** Source material follows **

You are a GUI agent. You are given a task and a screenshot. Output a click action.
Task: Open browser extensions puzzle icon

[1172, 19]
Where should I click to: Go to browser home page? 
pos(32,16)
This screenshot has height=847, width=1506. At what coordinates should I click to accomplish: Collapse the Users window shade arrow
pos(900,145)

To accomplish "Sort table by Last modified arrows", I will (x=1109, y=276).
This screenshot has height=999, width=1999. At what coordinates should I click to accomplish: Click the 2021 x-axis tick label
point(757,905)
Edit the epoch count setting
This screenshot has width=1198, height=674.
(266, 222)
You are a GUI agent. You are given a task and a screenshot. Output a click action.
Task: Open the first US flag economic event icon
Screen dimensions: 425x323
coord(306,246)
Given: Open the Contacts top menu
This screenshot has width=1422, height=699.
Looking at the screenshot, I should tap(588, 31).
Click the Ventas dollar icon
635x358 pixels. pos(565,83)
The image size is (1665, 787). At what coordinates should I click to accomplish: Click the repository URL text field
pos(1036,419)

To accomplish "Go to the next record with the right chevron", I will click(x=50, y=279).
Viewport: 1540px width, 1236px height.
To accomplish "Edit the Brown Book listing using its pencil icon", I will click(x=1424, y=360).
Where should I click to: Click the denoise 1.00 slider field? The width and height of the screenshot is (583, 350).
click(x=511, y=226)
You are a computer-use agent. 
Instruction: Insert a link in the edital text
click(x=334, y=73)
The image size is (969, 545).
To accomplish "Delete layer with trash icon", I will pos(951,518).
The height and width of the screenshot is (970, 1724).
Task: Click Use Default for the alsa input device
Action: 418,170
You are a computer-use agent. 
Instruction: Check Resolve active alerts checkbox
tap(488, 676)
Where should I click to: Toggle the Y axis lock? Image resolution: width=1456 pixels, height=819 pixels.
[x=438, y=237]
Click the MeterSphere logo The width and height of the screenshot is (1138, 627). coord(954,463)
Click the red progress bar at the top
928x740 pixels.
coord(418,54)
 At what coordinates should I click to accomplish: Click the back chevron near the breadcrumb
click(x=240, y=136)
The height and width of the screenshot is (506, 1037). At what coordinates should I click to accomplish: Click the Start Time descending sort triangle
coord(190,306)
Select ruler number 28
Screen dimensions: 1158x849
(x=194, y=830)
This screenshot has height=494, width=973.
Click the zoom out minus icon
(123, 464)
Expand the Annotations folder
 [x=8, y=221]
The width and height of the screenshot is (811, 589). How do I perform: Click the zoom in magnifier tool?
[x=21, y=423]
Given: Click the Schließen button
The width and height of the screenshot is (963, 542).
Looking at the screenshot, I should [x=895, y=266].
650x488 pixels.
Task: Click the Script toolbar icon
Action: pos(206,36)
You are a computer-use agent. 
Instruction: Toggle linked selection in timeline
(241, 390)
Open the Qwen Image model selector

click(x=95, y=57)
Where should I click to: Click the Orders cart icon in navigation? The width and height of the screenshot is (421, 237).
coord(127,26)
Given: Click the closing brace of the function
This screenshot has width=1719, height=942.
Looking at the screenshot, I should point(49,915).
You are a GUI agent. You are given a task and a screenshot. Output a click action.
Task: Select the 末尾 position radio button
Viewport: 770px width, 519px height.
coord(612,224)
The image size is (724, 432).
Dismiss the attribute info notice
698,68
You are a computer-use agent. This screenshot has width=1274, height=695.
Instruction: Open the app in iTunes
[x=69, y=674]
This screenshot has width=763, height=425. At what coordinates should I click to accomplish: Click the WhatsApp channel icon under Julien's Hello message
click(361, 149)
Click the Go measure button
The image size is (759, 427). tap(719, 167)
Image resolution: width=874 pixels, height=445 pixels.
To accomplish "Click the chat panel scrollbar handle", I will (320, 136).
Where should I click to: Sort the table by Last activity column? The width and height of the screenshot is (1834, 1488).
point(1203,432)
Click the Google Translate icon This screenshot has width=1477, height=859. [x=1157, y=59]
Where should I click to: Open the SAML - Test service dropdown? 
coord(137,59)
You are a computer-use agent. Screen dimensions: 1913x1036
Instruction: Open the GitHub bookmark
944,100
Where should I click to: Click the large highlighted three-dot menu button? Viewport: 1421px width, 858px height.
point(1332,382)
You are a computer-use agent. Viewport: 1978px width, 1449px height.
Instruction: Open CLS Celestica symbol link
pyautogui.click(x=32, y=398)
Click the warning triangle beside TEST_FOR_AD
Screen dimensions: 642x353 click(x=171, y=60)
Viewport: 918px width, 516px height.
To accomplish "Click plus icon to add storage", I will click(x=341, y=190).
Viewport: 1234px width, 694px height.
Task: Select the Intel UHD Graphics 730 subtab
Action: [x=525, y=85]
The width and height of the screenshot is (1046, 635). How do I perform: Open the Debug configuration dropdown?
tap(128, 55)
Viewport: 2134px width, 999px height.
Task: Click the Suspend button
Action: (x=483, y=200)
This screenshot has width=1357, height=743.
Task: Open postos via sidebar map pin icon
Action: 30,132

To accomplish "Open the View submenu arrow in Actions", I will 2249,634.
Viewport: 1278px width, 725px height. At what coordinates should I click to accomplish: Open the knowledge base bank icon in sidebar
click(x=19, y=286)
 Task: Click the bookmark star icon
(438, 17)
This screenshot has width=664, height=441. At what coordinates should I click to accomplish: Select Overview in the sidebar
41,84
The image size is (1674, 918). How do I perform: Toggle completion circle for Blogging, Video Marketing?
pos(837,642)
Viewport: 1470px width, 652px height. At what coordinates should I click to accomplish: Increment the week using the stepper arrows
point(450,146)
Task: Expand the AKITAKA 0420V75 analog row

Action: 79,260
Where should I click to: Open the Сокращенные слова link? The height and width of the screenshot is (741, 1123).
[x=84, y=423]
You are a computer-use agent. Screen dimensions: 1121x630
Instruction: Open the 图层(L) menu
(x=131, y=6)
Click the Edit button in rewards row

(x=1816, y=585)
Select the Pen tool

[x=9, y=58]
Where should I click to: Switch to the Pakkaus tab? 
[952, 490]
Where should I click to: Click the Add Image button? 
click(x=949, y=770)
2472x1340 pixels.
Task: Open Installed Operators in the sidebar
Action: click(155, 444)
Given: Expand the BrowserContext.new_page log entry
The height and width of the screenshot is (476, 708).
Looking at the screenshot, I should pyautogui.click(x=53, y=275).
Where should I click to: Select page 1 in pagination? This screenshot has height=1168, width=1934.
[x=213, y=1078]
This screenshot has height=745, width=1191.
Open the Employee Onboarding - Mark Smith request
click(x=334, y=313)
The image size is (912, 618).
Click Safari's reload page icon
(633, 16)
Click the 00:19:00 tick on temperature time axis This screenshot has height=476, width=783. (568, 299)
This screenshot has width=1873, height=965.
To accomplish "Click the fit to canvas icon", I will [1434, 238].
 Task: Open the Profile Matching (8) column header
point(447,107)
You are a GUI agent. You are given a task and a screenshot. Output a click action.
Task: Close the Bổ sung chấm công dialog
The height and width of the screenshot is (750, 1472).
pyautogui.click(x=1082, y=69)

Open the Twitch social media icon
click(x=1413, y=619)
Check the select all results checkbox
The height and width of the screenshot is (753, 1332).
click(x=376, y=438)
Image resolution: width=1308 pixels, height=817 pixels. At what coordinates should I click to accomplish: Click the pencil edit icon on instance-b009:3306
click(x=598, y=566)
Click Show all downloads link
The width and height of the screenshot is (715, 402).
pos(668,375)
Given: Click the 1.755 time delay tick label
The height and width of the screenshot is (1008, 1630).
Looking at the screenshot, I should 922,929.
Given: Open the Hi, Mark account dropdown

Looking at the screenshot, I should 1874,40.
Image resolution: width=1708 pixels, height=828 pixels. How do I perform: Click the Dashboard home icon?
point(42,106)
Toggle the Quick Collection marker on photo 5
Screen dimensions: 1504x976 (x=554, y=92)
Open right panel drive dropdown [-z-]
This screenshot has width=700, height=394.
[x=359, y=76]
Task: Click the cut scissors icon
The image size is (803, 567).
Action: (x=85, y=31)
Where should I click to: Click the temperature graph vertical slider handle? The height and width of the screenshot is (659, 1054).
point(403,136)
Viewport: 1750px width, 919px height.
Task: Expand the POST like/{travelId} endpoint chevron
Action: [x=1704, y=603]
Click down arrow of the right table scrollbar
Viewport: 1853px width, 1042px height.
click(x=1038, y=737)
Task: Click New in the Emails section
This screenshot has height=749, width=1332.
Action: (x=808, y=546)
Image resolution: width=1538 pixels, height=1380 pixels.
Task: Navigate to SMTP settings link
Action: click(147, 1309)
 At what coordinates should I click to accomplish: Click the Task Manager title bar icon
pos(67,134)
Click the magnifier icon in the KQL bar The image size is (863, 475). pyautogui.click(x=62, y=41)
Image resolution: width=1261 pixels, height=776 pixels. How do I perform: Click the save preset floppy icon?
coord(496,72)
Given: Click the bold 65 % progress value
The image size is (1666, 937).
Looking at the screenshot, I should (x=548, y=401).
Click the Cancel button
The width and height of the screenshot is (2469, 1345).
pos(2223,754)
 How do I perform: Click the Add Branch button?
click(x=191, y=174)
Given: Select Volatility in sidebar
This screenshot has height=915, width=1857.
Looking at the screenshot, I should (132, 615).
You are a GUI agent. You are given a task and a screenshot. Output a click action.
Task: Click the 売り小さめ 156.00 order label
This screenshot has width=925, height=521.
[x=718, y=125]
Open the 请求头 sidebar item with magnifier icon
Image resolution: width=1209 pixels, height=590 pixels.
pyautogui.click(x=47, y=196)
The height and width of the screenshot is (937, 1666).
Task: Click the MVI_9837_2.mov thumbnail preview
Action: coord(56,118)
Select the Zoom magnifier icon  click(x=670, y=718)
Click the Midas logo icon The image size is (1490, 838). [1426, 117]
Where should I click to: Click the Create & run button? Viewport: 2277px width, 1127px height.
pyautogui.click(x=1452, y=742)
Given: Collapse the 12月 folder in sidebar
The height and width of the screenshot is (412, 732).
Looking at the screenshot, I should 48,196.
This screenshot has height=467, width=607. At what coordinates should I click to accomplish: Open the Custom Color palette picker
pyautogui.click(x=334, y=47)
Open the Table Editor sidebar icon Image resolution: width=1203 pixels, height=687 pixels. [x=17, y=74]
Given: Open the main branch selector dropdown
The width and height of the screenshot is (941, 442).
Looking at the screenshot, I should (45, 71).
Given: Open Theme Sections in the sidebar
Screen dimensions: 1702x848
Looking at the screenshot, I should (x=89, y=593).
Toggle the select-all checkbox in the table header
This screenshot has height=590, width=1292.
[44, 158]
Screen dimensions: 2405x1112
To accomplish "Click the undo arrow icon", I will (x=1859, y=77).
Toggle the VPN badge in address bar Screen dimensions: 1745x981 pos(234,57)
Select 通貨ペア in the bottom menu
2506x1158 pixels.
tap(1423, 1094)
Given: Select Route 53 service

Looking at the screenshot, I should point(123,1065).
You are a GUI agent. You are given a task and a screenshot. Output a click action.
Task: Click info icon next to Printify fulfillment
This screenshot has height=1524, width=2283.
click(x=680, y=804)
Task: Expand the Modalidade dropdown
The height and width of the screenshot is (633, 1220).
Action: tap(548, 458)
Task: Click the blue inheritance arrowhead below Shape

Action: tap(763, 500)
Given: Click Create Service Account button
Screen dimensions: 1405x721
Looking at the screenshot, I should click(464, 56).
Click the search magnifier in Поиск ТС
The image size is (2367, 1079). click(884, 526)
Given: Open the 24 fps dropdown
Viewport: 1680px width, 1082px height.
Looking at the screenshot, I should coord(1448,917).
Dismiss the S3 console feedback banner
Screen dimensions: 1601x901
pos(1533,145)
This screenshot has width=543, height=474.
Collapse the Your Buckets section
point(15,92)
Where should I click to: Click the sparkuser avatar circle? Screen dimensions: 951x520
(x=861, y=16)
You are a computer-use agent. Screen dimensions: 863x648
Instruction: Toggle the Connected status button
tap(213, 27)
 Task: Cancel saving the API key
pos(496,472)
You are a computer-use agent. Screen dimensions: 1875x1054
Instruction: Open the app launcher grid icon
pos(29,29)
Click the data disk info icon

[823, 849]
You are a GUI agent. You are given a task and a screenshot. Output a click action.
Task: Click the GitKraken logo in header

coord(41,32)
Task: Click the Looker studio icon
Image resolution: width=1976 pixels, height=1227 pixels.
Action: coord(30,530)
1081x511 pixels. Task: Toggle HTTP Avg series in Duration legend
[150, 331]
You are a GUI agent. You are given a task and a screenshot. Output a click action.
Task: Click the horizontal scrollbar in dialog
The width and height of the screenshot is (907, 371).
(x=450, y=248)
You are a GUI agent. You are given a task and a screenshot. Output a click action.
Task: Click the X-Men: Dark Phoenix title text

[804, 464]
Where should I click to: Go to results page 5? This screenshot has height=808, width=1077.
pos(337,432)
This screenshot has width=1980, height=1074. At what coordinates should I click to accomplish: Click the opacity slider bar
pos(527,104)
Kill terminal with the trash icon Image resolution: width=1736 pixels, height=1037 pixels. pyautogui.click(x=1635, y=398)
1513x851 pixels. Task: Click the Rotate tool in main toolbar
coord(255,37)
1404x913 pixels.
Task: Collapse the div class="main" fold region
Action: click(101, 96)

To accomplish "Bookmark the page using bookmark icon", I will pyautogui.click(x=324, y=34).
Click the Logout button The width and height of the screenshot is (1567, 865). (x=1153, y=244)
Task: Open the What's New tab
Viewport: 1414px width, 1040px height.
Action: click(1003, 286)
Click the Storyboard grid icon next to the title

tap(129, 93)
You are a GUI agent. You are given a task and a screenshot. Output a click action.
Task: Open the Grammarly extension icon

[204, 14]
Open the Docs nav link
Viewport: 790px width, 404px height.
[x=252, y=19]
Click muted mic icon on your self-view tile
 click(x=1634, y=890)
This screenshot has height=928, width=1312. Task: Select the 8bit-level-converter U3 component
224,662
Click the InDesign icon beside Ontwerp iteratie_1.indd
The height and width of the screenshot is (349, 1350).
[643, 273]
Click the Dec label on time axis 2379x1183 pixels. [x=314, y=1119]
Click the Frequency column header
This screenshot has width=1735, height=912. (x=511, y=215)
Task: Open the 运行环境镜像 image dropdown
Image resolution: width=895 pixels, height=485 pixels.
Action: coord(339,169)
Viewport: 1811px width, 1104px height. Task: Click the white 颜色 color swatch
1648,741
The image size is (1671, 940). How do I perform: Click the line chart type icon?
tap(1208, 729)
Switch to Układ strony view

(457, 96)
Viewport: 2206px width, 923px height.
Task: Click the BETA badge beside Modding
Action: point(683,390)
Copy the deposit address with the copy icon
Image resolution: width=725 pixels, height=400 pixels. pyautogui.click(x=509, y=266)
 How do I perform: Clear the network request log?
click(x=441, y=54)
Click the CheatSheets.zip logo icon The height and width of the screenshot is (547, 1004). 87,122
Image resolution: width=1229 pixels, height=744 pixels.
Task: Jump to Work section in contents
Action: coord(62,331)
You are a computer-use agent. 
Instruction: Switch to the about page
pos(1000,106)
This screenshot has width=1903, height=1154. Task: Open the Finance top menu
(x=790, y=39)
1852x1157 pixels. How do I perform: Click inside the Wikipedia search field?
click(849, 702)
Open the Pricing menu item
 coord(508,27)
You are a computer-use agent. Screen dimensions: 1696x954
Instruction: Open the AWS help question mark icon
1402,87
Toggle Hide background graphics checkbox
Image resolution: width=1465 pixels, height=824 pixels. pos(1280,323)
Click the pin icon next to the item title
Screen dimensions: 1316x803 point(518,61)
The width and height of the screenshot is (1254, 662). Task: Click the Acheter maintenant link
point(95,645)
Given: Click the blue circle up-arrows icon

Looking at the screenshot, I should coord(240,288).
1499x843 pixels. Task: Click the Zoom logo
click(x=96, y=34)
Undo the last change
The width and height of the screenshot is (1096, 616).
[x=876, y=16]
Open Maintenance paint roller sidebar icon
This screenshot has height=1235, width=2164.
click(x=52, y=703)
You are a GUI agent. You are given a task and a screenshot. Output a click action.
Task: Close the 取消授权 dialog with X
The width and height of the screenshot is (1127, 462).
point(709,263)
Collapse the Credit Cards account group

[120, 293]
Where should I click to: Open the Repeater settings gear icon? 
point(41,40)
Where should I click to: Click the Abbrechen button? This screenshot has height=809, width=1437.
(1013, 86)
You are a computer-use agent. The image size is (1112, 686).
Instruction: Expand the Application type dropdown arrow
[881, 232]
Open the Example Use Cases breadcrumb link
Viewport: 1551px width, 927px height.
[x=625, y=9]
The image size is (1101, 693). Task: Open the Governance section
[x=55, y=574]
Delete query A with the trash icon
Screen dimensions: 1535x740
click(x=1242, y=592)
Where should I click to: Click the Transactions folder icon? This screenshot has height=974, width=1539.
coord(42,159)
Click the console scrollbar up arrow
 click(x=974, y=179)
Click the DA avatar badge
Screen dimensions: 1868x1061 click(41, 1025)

** End of Source material **

▸ Task to carry out
Search the entries above for the string "panel". Copy each line that holds it.

▸ Written response
To accomplish "Click the chat panel scrollbar handle", I will (320, 136).
Open right panel drive dropdown [-z-]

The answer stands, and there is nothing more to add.